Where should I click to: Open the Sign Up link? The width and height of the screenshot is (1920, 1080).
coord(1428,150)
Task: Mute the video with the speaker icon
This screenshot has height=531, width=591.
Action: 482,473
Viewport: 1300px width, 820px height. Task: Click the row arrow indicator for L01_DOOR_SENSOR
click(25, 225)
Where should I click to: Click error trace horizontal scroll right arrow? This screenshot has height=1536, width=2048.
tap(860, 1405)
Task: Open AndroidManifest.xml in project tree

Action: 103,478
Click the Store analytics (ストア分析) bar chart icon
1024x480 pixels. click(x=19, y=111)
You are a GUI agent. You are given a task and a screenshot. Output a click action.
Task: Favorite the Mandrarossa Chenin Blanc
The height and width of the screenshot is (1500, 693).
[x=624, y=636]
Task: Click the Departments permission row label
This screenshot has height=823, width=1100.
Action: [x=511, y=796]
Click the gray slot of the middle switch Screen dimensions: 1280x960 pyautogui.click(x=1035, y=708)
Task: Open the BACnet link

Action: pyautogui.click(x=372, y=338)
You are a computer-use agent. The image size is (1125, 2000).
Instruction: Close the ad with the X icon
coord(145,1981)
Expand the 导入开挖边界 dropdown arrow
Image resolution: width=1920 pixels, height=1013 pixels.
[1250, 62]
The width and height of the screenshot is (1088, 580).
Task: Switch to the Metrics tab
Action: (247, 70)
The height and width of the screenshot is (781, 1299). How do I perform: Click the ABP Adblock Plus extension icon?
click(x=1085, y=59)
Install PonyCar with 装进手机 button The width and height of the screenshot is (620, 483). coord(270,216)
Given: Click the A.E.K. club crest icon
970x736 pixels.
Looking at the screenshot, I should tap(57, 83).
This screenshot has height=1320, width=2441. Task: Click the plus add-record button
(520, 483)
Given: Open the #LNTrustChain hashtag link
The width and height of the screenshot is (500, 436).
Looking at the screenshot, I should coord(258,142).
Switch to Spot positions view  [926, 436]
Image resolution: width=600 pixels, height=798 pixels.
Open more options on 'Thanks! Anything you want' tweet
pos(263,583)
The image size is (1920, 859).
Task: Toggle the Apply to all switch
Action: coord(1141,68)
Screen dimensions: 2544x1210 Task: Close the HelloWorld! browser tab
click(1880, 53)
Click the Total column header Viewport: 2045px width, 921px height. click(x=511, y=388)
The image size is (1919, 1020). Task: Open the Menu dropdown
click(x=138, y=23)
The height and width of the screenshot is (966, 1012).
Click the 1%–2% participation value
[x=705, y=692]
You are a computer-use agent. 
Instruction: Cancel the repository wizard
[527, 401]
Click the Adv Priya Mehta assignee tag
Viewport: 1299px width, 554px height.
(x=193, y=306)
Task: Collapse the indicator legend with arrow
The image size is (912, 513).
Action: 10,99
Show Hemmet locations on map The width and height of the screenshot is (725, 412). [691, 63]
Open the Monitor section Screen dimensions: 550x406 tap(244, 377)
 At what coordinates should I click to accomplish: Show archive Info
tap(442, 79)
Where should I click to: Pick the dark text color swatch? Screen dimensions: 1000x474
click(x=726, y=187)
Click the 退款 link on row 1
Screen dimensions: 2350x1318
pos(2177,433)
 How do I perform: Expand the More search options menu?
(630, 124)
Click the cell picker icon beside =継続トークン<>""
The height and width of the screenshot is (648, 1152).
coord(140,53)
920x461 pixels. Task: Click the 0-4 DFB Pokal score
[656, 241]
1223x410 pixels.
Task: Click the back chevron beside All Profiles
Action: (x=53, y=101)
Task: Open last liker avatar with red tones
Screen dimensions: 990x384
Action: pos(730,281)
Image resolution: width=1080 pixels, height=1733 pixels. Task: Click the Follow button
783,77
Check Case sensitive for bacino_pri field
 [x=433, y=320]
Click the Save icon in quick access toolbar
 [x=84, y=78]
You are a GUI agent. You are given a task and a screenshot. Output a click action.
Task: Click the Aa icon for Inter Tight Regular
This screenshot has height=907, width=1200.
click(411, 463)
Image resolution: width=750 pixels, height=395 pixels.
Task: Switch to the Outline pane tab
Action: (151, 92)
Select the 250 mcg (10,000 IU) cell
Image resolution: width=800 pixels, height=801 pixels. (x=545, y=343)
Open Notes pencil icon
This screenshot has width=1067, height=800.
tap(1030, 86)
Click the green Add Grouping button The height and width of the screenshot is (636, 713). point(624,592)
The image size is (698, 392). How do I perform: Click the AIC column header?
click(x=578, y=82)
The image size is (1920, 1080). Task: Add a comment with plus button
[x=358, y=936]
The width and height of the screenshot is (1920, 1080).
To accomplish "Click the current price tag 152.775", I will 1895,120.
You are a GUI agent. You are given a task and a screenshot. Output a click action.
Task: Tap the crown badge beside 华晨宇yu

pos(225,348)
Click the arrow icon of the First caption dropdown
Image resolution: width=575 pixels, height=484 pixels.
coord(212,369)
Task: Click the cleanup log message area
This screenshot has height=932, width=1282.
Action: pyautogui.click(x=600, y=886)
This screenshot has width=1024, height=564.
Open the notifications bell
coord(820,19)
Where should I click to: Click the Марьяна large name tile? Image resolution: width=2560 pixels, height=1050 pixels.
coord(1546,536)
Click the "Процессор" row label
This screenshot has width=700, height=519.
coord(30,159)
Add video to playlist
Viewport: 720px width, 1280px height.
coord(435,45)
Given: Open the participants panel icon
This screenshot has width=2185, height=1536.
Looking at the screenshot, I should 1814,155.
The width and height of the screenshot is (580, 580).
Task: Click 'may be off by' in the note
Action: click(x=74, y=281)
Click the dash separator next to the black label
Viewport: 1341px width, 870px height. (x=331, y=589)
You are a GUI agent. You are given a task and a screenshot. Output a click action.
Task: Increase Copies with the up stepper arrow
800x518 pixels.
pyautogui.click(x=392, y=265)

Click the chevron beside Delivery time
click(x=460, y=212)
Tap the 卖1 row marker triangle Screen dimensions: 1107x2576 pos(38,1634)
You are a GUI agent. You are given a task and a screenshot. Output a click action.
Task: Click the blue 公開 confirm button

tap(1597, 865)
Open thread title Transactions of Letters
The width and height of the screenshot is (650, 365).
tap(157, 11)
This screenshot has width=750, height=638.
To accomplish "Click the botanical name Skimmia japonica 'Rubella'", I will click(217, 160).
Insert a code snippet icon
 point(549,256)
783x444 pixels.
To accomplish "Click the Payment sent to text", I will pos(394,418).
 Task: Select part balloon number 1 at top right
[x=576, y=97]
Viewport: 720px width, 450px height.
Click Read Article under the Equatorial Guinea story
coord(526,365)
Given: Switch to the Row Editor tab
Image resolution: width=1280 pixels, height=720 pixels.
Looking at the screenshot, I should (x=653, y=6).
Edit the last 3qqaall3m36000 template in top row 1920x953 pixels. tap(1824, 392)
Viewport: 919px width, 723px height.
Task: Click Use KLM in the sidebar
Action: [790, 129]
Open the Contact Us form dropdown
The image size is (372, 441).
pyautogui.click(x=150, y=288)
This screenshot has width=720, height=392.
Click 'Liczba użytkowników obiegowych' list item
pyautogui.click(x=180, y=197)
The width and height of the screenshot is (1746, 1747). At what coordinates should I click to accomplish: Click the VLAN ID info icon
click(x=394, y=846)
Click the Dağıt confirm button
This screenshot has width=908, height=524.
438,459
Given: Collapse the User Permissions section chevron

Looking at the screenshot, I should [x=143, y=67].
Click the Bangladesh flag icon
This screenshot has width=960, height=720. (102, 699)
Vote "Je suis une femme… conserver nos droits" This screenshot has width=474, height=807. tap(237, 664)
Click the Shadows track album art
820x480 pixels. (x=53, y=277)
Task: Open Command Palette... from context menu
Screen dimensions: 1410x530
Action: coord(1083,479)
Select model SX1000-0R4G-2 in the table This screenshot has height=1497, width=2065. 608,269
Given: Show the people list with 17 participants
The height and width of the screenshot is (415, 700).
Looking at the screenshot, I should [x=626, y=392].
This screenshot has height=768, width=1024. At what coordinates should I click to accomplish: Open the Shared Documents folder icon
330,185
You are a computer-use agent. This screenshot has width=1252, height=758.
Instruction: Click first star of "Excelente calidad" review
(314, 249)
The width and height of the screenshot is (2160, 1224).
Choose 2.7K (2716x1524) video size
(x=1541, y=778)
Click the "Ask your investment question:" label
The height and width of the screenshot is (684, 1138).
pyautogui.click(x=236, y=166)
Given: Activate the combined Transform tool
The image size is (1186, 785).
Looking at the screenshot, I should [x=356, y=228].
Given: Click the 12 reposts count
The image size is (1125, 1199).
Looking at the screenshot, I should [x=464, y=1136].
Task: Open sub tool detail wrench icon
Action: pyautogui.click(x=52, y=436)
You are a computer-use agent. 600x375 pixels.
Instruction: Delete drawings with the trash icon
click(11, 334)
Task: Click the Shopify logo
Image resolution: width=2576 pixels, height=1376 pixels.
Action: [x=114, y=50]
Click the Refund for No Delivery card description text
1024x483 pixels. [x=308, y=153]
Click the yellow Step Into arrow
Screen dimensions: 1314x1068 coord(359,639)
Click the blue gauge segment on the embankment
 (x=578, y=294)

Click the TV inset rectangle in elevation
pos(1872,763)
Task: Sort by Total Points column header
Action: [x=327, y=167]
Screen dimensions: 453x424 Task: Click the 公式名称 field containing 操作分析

▸ Task requirements
Please repeat the rows above, beginning at the line that contains "Viewport: 1300px width, 820px" and stopping after the line that contains "Action: coord(1141,68)".

▸ Final answer
Viewport: 1300px width, 820px height. Task: Click the row arrow indicator for L01_DOOR_SENSOR
click(25, 225)
Where should I click to: Click error trace horizontal scroll right arrow? This screenshot has height=1536, width=2048.
tap(860, 1405)
Task: Open AndroidManifest.xml in project tree

Action: 103,478
Click the Store analytics (ストア分析) bar chart icon
1024x480 pixels. click(x=19, y=111)
You are a GUI agent. You are given a task and a screenshot. Output a click action.
Task: Favorite the Mandrarossa Chenin Blanc
The height and width of the screenshot is (1500, 693).
[x=624, y=636]
Task: Click the Departments permission row label
This screenshot has height=823, width=1100.
Action: [x=511, y=796]
Click the gray slot of the middle switch Screen dimensions: 1280x960 pyautogui.click(x=1035, y=708)
Task: Open the BACnet link

Action: pyautogui.click(x=372, y=338)
You are a computer-use agent. The image size is (1125, 2000).
Instruction: Close the ad with the X icon
coord(145,1981)
Expand the 导入开挖边界 dropdown arrow
Image resolution: width=1920 pixels, height=1013 pixels.
[1250, 62]
The width and height of the screenshot is (1088, 580).
Task: Switch to the Metrics tab
Action: (247, 70)
The height and width of the screenshot is (781, 1299). How do I perform: Click the ABP Adblock Plus extension icon?
click(x=1085, y=59)
Install PonyCar with 装进手机 button The width and height of the screenshot is (620, 483). coord(270,216)
Given: Click the A.E.K. club crest icon
970x736 pixels.
Looking at the screenshot, I should tap(57, 83).
This screenshot has height=1320, width=2441. Task: Click the plus add-record button
(520, 483)
Given: Open the #LNTrustChain hashtag link
The width and height of the screenshot is (500, 436).
Looking at the screenshot, I should coord(258,142).
Switch to Spot positions view  [926, 436]
Image resolution: width=600 pixels, height=798 pixels.
Open more options on 'Thanks! Anything you want' tweet
pos(263,583)
The image size is (1920, 859).
Task: Toggle the Apply to all switch
Action: coord(1141,68)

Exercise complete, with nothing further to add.